* [Text]:
================

EP (mini-album) by Yorushika
- Released: June 28, 2017
- Studio: Nasoundra Palace (Setagaya, Tokyo, Japan); ABS Recording (Shibuya, Tokyo, Japan);
- Genre: Rock;
- Length: 24:50
- Language: Japanese
- Label: U&R records [ja]
- Producer: n-buna

Yorushika chronology
|  | The Summer Grass Is Getting in My Way (2017) | A Loser Doesn't Need an Encore (2018) |

= The Summer Grass Is Getting in My Way =

The Summer Grass Is Getting in My Way (夏草が邪魔をする, Natsukusa ga Jama wo Suru) is the debut mini-album by Japanese rock duo Yorushika. It was released on June 28, 2017, by U&R records.

== Track listing ==
All lyrics, music, and arrangement by n-buna.

================

* [Material supplied]:
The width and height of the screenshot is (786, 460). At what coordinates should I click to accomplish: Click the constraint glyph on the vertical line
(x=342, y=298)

================

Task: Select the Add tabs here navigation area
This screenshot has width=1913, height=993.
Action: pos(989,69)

================

* [Stated goal 1]: According to the Yorushika mini-album page, who wrote the lyrics, music, and arrangement for all the tracks?
* [Stated goal 2]: From the Yorushika mini-album page, write out the passage that begins with the words containing "The Summer Grass Is Getting in My Way (夏草が邪魔をする, Natsukusa" and ends with "arrangement by n-buna.".

* [Final result 1]: n-buna

* [Final result 2]:
The Summer Grass Is Getting in My Way (夏草が邪魔をする, Natsukusa ga Jama wo Suru) is the debut mini-album by Japanese rock duo Yorushika. It was released on June 28, 2017, by U&R records.

== Track listing ==
All lyrics, music, and arrangement by n-buna.